TASK OBJECTIVE >>
Begin at the line below that has "This screenshot has height=145, width=255." and stop after the line that has "You are a computer-use agent. The". Please restate only those lines, word for word.

(Saved data entries)
━━━━━━━━━━

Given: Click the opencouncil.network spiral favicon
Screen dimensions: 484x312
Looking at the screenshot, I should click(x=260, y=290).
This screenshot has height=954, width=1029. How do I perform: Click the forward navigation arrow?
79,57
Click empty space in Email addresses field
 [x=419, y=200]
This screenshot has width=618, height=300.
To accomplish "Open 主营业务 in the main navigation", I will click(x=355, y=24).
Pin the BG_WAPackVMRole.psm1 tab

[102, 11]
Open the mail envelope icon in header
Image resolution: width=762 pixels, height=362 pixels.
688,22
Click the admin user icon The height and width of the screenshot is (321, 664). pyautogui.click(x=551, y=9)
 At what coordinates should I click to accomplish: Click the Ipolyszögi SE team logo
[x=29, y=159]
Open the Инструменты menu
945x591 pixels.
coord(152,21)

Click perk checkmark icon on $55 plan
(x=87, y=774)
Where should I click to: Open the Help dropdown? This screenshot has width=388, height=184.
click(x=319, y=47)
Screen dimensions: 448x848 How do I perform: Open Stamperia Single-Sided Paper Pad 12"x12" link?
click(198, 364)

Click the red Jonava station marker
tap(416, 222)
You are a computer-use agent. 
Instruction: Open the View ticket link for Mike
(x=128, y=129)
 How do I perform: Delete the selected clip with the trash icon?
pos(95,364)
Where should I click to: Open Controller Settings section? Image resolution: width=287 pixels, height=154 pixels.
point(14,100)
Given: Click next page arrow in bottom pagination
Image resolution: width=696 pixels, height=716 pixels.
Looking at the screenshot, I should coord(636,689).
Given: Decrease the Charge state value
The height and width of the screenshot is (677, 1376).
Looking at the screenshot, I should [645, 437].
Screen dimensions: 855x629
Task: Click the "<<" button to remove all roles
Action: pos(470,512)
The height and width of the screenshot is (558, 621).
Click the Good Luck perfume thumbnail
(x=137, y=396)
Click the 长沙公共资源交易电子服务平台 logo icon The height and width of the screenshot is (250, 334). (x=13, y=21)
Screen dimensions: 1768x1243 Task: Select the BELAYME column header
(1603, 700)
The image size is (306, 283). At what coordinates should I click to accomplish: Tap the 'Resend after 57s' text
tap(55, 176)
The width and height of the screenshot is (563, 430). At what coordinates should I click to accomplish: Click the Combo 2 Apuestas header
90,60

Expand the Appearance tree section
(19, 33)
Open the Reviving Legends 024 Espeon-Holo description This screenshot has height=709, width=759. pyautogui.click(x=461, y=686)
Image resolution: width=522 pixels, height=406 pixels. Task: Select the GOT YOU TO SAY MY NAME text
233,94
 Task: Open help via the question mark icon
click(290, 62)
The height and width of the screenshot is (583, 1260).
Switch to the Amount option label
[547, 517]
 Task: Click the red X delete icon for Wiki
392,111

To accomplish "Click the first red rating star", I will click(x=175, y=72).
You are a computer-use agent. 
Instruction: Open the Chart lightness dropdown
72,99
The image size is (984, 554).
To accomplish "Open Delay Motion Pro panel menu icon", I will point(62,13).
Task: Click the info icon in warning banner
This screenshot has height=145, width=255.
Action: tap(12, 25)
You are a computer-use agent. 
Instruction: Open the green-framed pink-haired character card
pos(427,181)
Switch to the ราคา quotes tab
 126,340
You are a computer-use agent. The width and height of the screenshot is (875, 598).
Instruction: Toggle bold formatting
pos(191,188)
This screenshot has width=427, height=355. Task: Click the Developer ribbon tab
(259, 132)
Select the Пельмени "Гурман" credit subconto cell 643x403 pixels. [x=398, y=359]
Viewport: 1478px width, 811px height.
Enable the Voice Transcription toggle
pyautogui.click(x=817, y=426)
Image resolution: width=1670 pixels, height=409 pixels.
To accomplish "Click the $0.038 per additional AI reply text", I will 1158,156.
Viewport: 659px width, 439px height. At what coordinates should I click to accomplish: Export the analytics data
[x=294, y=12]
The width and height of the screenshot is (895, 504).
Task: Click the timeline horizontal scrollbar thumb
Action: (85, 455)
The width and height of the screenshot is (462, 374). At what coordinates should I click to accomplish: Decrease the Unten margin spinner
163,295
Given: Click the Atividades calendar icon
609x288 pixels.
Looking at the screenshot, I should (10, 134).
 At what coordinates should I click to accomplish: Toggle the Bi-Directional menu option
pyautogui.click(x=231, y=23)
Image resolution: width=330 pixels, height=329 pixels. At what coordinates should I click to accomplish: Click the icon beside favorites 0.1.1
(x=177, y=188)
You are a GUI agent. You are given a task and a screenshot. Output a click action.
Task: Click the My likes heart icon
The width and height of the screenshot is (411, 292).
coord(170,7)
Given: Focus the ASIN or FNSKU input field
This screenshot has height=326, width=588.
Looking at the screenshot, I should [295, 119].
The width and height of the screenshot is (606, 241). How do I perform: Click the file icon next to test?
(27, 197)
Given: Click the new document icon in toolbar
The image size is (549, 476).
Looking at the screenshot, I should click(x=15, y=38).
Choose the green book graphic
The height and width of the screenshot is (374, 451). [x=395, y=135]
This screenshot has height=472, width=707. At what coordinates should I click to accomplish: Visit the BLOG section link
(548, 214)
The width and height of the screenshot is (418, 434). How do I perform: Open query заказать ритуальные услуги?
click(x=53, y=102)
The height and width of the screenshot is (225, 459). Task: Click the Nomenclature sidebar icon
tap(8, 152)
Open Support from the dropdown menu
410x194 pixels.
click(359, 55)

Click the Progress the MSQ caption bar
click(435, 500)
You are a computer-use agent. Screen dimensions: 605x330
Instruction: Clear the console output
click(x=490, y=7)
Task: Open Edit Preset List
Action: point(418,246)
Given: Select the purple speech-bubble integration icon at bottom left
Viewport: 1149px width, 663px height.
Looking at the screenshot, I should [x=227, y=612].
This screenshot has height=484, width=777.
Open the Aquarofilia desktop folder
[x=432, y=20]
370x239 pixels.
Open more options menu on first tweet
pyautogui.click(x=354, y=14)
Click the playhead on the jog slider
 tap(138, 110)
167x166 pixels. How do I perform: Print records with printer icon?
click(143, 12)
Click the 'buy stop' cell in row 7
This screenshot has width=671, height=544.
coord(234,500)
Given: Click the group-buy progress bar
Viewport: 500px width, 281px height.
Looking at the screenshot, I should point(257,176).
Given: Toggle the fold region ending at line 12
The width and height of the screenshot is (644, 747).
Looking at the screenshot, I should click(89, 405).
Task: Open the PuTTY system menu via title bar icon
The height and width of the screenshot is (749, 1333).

━━━━━━━━━━

PROBLEM SOLUTION >>
This screenshot has height=145, width=255.
Action: tap(12, 25)
You are a computer-use agent. 
Instruction: Open the green-framed pink-haired character card
pos(427,181)
Switch to the ราคา quotes tab
 126,340
You are a computer-use agent. The width and height of the screenshot is (875, 598).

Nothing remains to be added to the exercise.